With the Kings finally back in the playoffs, the Pistons are now the NBA’s kings of futility

Detroit Bad Boys

Much has changed since I fell in love with the NBA almost 25 years ago.

But one thing I’ll always remember is the Sacramento Kings.

With Chris Webber, Mike Bibby, Peja Stojakovic and Vlade Divac, the Kings were one of the most fun teams in the league. For Pre-Teen Brady, it was basketball heroine. They were a bit of a villain to me, but one that played a beautiful brand of basketball.

If the Goin’ to Work teams in Detroit were my main course every night, seeing the Kings on ESPN or TNT was like a sweet treat for desert.

But after that memorable run in the early-2000s, the Kings faded. They slowly became the Kangz, trying, and failing, to be good for decades. They retooled. They rebuilt. They regressed. They never could seem to figure it out — until now.

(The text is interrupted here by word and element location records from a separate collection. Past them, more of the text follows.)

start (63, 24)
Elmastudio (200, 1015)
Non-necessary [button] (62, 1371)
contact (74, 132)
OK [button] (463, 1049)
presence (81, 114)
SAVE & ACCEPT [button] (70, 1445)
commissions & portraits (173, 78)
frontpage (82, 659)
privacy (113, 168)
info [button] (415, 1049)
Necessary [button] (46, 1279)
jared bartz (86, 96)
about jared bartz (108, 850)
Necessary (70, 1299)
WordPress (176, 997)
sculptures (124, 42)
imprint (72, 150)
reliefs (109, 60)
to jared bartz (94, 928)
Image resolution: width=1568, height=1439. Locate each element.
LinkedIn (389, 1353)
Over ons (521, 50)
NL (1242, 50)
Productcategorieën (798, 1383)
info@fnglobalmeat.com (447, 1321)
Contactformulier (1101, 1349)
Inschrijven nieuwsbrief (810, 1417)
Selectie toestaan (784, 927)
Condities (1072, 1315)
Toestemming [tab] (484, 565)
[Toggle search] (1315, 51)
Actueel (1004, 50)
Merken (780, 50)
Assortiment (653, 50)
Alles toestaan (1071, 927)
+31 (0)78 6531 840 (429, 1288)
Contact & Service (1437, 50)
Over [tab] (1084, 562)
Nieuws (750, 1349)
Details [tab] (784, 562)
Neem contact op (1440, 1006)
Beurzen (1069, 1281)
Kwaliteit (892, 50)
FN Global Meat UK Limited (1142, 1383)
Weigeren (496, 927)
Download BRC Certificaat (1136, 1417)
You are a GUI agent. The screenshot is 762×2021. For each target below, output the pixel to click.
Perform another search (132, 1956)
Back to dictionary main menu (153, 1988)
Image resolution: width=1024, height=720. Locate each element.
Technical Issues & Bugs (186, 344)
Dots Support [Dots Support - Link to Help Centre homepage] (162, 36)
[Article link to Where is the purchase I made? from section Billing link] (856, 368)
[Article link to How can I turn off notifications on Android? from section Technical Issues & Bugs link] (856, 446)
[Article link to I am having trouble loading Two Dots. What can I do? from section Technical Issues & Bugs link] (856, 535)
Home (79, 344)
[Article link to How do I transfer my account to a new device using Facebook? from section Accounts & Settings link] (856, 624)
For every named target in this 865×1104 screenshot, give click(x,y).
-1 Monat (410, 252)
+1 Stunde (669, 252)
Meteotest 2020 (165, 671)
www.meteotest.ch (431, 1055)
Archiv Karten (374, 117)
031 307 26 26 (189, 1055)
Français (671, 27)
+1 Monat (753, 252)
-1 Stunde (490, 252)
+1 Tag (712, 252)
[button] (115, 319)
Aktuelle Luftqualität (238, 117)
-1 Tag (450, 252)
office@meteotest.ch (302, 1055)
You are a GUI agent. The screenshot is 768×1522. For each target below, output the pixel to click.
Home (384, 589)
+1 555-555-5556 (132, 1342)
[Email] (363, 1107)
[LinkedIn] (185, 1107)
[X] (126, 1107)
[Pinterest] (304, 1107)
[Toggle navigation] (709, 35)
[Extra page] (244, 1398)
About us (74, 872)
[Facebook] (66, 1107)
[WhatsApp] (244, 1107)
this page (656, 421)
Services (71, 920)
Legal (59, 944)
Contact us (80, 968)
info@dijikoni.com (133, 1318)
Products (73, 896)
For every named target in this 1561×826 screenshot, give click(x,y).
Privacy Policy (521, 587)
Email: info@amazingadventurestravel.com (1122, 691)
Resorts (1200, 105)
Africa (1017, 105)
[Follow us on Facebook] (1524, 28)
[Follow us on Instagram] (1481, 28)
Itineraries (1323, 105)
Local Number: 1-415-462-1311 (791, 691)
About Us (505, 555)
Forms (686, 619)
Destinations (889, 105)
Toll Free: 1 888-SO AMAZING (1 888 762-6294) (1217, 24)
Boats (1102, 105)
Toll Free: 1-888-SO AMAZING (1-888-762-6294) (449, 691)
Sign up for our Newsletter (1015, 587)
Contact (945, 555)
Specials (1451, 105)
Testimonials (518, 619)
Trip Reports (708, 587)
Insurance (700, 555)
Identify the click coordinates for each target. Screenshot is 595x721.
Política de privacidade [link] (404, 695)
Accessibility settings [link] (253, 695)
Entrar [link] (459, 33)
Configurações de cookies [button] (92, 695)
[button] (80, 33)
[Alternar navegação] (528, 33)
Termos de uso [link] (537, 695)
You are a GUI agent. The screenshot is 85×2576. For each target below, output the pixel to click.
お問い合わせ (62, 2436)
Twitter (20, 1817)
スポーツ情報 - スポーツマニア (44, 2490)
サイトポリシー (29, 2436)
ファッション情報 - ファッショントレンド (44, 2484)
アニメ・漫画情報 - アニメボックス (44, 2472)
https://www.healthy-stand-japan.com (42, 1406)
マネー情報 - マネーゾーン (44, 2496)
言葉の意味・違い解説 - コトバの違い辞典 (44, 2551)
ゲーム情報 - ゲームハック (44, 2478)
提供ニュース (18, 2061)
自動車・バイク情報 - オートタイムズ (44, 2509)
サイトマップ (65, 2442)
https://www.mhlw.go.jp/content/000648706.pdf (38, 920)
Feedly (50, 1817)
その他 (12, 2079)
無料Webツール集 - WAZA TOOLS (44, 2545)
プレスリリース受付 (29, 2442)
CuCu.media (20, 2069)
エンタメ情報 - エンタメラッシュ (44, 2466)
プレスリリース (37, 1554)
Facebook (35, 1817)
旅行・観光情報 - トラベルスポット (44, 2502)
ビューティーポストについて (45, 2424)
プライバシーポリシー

After 16 seasons of deserved ridicule and criticism, the Kings officially snapped the longest playoff drought in the NBA this week.

That leaves your Detroit Pistons as the NBA’s new kings of futility.

Yes, the Pistons have made the playoffs twice in the past eight seasons, but they were swept both times. Our subject of embarrassment in Detroit is simply playoff wins.

The Pistons haven’t won a playoff game since Game 4 of the 2008 Eastern Conference Finals against the Boston Celtics. It’s been 15 years, with no clear end in sight.

There’s an argument for the Charlotte Hornets, who haven’t made the playoffs in seven seasons. However, they pushed the Miami Heat — sans LeBron James, but still led by Dwyane Wade and Chris Bosh — to Game 7 in 2016.

Hey, at least it was a memorable first round loss.

Neither Charlotte nor the Minnesota Timberwolves haven’t won a playoff series in 18 years, which is admittedly bad. But there have been some enjoyable playoff experiences sprinkled in, where Detroit is the goat from Jurassic Park that gets left on platter in the T-Rex pen.

All Pistons fans have to hang their hat on is how they were really competitive and played super hard in the sweep against the Cleveland Cavaliers in 2016.

So, yeah, not much.

Hopefully, the Pistons are finally doing things right and building something that can be a winner. After all, if the Kings figured it out. Anything is possible!

But until we see Troy Weaver’s vision in totality, the Pistons will be forced to deal with the consequences of their own actions, wearing this scarlet letter as the NBA’s current playoff laughing stock.